As discussed in Chapter 20, two statutes enacted by the General Assembly in 2008, C.R.S. §§ 10-3-1115 and -1116, created a statutory right of action against insurers for unreasonable delay or denial of payment of first-party claims. It appears that the architects of these statutes were aware of the issue of ERISA preemption, because the statutes specifically state that they are laws "regulating insurance." C.R.S. §§ 10-3-1115(4) and 10-3-1116(7). Despite this specific expression of legislative intent, federal courts have declined to find that the statutes actually do regulate insurance under the test applied in Pilot Life and Kelley.

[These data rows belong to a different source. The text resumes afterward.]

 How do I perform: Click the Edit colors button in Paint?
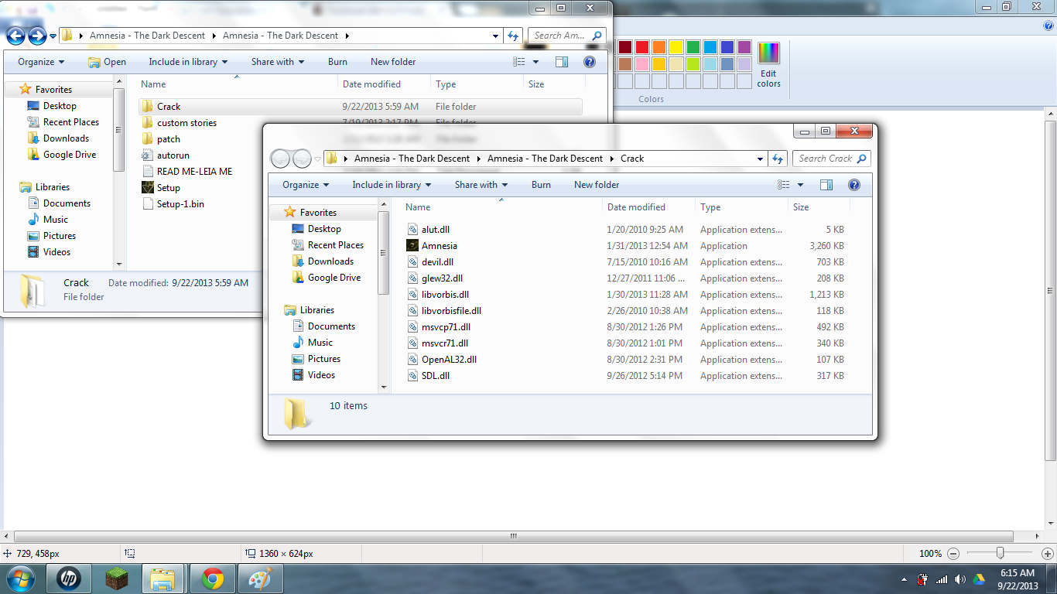pos(768,65)
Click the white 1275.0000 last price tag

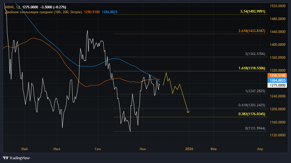[x=278, y=85]
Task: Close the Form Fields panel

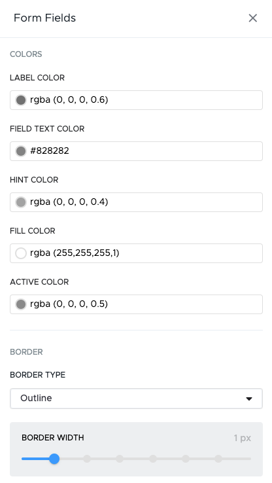Action: (x=252, y=18)
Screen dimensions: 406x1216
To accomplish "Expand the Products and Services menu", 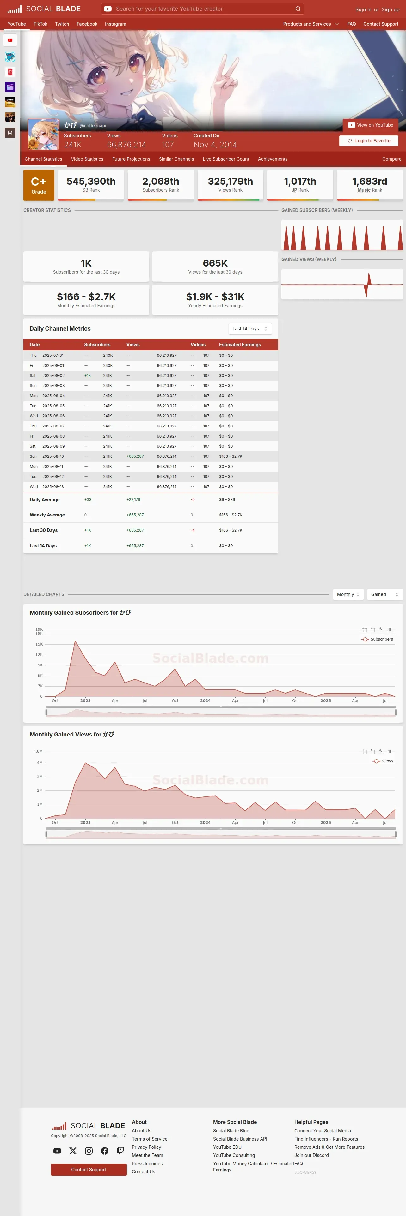I will (x=311, y=24).
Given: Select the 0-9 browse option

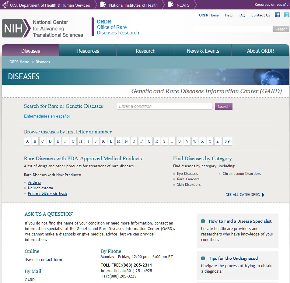Looking at the screenshot, I should point(227,141).
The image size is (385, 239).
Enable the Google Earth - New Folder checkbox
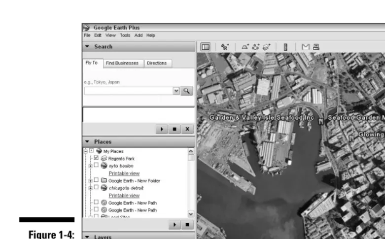coord(96,180)
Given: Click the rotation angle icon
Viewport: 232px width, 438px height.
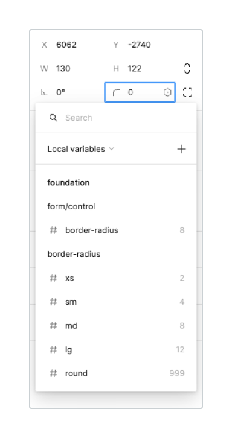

Because the statutes relate solely to insurance, they satisfy the third prong of the test. Arguably, C.R.S. § 10-3-1116(2) and (3) also satisfy the second prong of the test because they control the substantive terms of the insurance contract in that these subsections contain both proscriptive and prescriptive language regarding the terms of health, disability, and life insurance policies. However, it is doubtful that the statutes satisfy the first prong of the test. Like the UCSPA, the primary purpose of these statutes appears to be to prevent and remedy unfairness in the insurance industry rather than to spread policyholder risk.

Moreover, even if a state law does regulate insurance, it is doubtful whether a claim brought under such a law will be saved from preemption. As the U.S. Supreme Court stated in Aetna Health Inc. v. Davila, 542 U.S. 200 (2004), "Under ordinary principles of conflict pre-emption, then, even a state law that can arguably be characterized as 'regulating insurance' will be pre-empted if it provides a separate vehicle to assert a claim for benefits outside of, or in addition to, ERISA's remedial scheme." Id. at 217-18.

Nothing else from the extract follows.